--- BEGIN ---

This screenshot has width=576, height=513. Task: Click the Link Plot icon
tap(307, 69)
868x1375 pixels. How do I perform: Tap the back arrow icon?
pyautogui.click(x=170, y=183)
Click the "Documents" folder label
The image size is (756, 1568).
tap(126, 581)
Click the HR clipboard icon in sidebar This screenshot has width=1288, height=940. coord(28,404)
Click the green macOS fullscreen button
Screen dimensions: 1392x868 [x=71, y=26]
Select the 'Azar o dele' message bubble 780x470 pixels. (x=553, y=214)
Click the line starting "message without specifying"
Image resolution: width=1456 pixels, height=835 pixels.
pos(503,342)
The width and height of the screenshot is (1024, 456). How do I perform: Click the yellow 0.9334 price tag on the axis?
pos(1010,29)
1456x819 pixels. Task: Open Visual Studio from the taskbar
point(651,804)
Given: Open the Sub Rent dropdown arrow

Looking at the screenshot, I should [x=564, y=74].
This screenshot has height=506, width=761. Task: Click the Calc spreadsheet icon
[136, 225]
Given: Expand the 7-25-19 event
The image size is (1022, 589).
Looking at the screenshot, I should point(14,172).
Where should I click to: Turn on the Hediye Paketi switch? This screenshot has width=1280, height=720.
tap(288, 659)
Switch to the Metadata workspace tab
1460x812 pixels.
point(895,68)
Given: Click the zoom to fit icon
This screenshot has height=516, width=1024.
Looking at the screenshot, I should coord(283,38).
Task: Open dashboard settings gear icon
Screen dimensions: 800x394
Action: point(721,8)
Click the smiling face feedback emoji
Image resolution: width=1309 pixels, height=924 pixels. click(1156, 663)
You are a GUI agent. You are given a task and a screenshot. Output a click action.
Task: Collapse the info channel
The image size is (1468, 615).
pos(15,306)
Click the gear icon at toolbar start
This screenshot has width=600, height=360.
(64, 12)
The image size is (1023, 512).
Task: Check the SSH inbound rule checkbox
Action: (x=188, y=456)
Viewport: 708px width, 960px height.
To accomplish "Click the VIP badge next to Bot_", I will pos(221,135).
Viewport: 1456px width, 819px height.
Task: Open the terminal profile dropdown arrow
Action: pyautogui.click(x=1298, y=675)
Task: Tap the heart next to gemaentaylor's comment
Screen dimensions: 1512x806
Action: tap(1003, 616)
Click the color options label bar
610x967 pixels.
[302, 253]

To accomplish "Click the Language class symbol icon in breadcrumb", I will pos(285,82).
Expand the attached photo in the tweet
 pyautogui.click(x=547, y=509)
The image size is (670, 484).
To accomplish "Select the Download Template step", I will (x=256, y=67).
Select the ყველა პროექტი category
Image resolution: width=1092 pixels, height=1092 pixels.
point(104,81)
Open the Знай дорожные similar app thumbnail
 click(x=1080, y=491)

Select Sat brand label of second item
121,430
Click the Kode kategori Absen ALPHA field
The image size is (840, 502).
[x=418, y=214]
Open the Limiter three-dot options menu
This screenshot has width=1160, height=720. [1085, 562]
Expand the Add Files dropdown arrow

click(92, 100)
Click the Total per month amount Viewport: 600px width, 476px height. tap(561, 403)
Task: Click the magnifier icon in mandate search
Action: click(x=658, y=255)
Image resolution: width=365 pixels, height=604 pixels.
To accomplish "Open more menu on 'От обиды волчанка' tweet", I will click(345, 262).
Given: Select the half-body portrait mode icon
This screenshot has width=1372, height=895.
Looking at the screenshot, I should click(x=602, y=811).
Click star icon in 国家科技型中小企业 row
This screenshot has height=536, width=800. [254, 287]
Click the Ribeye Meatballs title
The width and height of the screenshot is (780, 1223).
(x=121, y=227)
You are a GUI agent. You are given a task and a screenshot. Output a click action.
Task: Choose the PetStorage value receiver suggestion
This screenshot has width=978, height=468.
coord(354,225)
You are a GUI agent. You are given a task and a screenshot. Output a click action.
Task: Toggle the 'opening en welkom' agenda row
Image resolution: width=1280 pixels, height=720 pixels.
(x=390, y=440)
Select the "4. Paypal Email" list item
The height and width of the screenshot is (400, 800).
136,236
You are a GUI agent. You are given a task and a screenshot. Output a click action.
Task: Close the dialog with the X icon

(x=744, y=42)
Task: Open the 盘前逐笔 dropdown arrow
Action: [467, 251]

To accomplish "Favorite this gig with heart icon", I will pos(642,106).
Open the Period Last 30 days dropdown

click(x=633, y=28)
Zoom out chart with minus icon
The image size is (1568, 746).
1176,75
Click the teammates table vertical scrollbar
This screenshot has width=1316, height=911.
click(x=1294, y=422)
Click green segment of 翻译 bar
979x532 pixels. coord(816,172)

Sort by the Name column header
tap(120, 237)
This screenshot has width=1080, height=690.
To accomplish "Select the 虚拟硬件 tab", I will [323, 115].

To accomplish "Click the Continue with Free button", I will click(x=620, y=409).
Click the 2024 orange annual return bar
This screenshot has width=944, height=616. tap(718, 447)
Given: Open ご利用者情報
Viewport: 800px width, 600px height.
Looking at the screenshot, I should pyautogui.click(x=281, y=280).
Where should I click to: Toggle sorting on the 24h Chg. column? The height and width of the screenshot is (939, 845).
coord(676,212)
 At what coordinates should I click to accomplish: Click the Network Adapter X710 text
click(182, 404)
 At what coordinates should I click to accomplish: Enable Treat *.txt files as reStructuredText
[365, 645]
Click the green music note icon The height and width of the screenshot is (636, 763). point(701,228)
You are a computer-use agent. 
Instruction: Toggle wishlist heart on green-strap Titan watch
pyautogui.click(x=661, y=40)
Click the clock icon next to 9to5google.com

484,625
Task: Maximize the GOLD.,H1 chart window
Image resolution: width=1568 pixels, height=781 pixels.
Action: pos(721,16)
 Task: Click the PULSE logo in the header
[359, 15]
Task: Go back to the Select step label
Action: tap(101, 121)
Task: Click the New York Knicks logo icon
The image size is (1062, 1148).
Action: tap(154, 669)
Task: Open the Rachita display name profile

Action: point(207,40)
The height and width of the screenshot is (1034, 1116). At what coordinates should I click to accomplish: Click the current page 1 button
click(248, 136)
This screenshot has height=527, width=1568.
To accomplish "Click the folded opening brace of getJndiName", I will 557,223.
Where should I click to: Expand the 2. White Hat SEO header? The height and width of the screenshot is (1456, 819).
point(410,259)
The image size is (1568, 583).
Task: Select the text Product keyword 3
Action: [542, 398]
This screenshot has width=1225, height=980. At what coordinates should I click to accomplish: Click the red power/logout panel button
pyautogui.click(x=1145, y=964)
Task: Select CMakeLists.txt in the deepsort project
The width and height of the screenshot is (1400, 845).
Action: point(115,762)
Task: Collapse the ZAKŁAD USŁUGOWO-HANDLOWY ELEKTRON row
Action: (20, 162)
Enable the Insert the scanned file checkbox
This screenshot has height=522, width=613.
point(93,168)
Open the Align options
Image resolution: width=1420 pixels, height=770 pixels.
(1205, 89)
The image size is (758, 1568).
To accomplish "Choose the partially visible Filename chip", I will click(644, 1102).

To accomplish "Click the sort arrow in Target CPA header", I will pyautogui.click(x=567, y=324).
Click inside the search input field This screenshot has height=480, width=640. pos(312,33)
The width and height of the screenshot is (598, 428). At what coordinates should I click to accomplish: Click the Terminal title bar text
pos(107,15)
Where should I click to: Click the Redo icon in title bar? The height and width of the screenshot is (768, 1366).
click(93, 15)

--- END ---

WHAT TO DO:
Copy out every one of the records above line for line, keeping each line exactly as it appears.

TASK OUTPUT:
This screenshot has width=576, height=513. Task: Click the Link Plot icon
tap(307, 69)
868x1375 pixels. How do I perform: Tap the back arrow icon?
pyautogui.click(x=170, y=183)
Click the "Documents" folder label
The image size is (756, 1568).
tap(126, 581)
Click the HR clipboard icon in sidebar This screenshot has width=1288, height=940. coord(28,404)
Click the green macOS fullscreen button
Screen dimensions: 1392x868 [x=71, y=26]
Select the 'Azar o dele' message bubble 780x470 pixels. (x=553, y=214)
Click the line starting "message without specifying"
Image resolution: width=1456 pixels, height=835 pixels.
pos(503,342)
The width and height of the screenshot is (1024, 456). How do I perform: Click the yellow 0.9334 price tag on the axis?
pos(1010,29)
1456x819 pixels. Task: Open Visual Studio from the taskbar
point(651,804)
Given: Open the Sub Rent dropdown arrow

Looking at the screenshot, I should [x=564, y=74].
This screenshot has height=506, width=761. Task: Click the Calc spreadsheet icon
[136, 225]
Given: Expand the 7-25-19 event
The image size is (1022, 589).
Looking at the screenshot, I should point(14,172).
Where should I click to: Turn on the Hediye Paketi switch? This screenshot has width=1280, height=720.
tap(288, 659)
Switch to the Metadata workspace tab
1460x812 pixels.
point(895,68)
Given: Click the zoom to fit icon
This screenshot has height=516, width=1024.
Looking at the screenshot, I should coord(283,38).
Task: Open dashboard settings gear icon
Screen dimensions: 800x394
Action: point(721,8)
Click the smiling face feedback emoji
Image resolution: width=1309 pixels, height=924 pixels. click(1156, 663)
You are a GUI agent. You are given a task and a screenshot. Output a click action.
Task: Collapse the info channel
The image size is (1468, 615).
pos(15,306)
Click the gear icon at toolbar start
This screenshot has width=600, height=360.
(64, 12)
The image size is (1023, 512).
Task: Check the SSH inbound rule checkbox
Action: (x=188, y=456)
Viewport: 708px width, 960px height.
To accomplish "Click the VIP badge next to Bot_", I will pos(221,135).
Viewport: 1456px width, 819px height.
Task: Open the terminal profile dropdown arrow
Action: pyautogui.click(x=1298, y=675)
Task: Tap the heart next to gemaentaylor's comment
Screen dimensions: 1512x806
Action: tap(1003, 616)
Click the color options label bar
610x967 pixels.
[302, 253]

To accomplish "Click the Language class symbol icon in breadcrumb", I will pos(285,82).
Expand the attached photo in the tweet
 pyautogui.click(x=547, y=509)
The image size is (670, 484).
To accomplish "Select the Download Template step", I will (x=256, y=67).
Select the ყველა პროექტი category
Image resolution: width=1092 pixels, height=1092 pixels.
point(104,81)
Open the Знай дорожные similar app thumbnail
 click(x=1080, y=491)

Select Sat brand label of second item
121,430
Click the Kode kategori Absen ALPHA field
The image size is (840, 502).
[x=418, y=214]
Open the Limiter three-dot options menu
This screenshot has width=1160, height=720. [1085, 562]
Expand the Add Files dropdown arrow

click(92, 100)
Click the Total per month amount Viewport: 600px width, 476px height. tap(561, 403)
Task: Click the magnifier icon in mandate search
Action: click(x=658, y=255)
Image resolution: width=365 pixels, height=604 pixels.
To accomplish "Open more menu on 'От обиды волчанка' tweet", I will click(345, 262).
Given: Select the half-body portrait mode icon
This screenshot has width=1372, height=895.
Looking at the screenshot, I should click(x=602, y=811).
Click star icon in 国家科技型中小企业 row
This screenshot has height=536, width=800. [254, 287]
Click the Ribeye Meatballs title
The width and height of the screenshot is (780, 1223).
(x=121, y=227)
You are a GUI agent. You are given a task and a screenshot. Output a click action.
Task: Choose the PetStorage value receiver suggestion
This screenshot has width=978, height=468.
coord(354,225)
You are a GUI agent. You are given a task and a screenshot. Output a click action.
Task: Toggle the 'opening en welkom' agenda row
Image resolution: width=1280 pixels, height=720 pixels.
(x=390, y=440)
Select the "4. Paypal Email" list item
The height and width of the screenshot is (400, 800).
136,236
You are a GUI agent. You are given a task and a screenshot. Output a click action.
Task: Close the dialog with the X icon

(x=744, y=42)
Task: Open the 盘前逐笔 dropdown arrow
Action: [467, 251]

To accomplish "Favorite this gig with heart icon", I will pos(642,106).
Open the Period Last 30 days dropdown

click(x=633, y=28)
Zoom out chart with minus icon
The image size is (1568, 746).
1176,75
Click the teammates table vertical scrollbar
This screenshot has width=1316, height=911.
click(x=1294, y=422)
Click green segment of 翻译 bar
979x532 pixels. coord(816,172)

Sort by the Name column header
tap(120, 237)
This screenshot has width=1080, height=690.
To accomplish "Select the 虚拟硬件 tab", I will [323, 115].

To accomplish "Click the Continue with Free button", I will click(x=620, y=409).
Click the 2024 orange annual return bar
This screenshot has width=944, height=616. tap(718, 447)
Given: Open ご利用者情報
Viewport: 800px width, 600px height.
Looking at the screenshot, I should pyautogui.click(x=281, y=280).
Where should I click to: Toggle sorting on the 24h Chg. column? The height and width of the screenshot is (939, 845).
coord(676,212)
 At what coordinates should I click to accomplish: Click the Network Adapter X710 text
click(182, 404)
 At what coordinates should I click to accomplish: Enable Treat *.txt files as reStructuredText
[365, 645]
Click the green music note icon The height and width of the screenshot is (636, 763). point(701,228)
You are a computer-use agent. 
Instruction: Toggle wishlist heart on green-strap Titan watch
pyautogui.click(x=661, y=40)
Click the clock icon next to 9to5google.com

484,625
Task: Maximize the GOLD.,H1 chart window
Image resolution: width=1568 pixels, height=781 pixels.
Action: pos(721,16)
 Task: Click the PULSE logo in the header
[359, 15]
Task: Go back to the Select step label
Action: tap(101, 121)
Task: Click the New York Knicks logo icon
The image size is (1062, 1148).
Action: tap(154, 669)
Task: Open the Rachita display name profile

Action: point(207,40)
The height and width of the screenshot is (1034, 1116). At what coordinates should I click to accomplish: Click the current page 1 button
click(248, 136)
This screenshot has height=527, width=1568.
To accomplish "Click the folded opening brace of getJndiName", I will 557,223.
Where should I click to: Expand the 2. White Hat SEO header? The height and width of the screenshot is (1456, 819).
point(410,259)
The image size is (1568, 583).
Task: Select the text Product keyword 3
Action: [542, 398]
This screenshot has width=1225, height=980. At what coordinates should I click to accomplish: Click the red power/logout panel button
pyautogui.click(x=1145, y=964)
Task: Select CMakeLists.txt in the deepsort project
The width and height of the screenshot is (1400, 845).
Action: point(115,762)
Task: Collapse the ZAKŁAD USŁUGOWO-HANDLOWY ELEKTRON row
Action: (20, 162)
Enable the Insert the scanned file checkbox
This screenshot has height=522, width=613.
point(93,168)
Open the Align options
Image resolution: width=1420 pixels, height=770 pixels.
(1205, 89)
The image size is (758, 1568).
To accomplish "Choose the partially visible Filename chip", I will click(644, 1102).

To accomplish "Click the sort arrow in Target CPA header", I will pyautogui.click(x=567, y=324).
Click inside the search input field This screenshot has height=480, width=640. pos(312,33)
The width and height of the screenshot is (598, 428). At what coordinates should I click to accomplish: Click the Terminal title bar text
pos(107,15)
Where should I click to: Click the Redo icon in title bar? The height and width of the screenshot is (768, 1366).
click(93, 15)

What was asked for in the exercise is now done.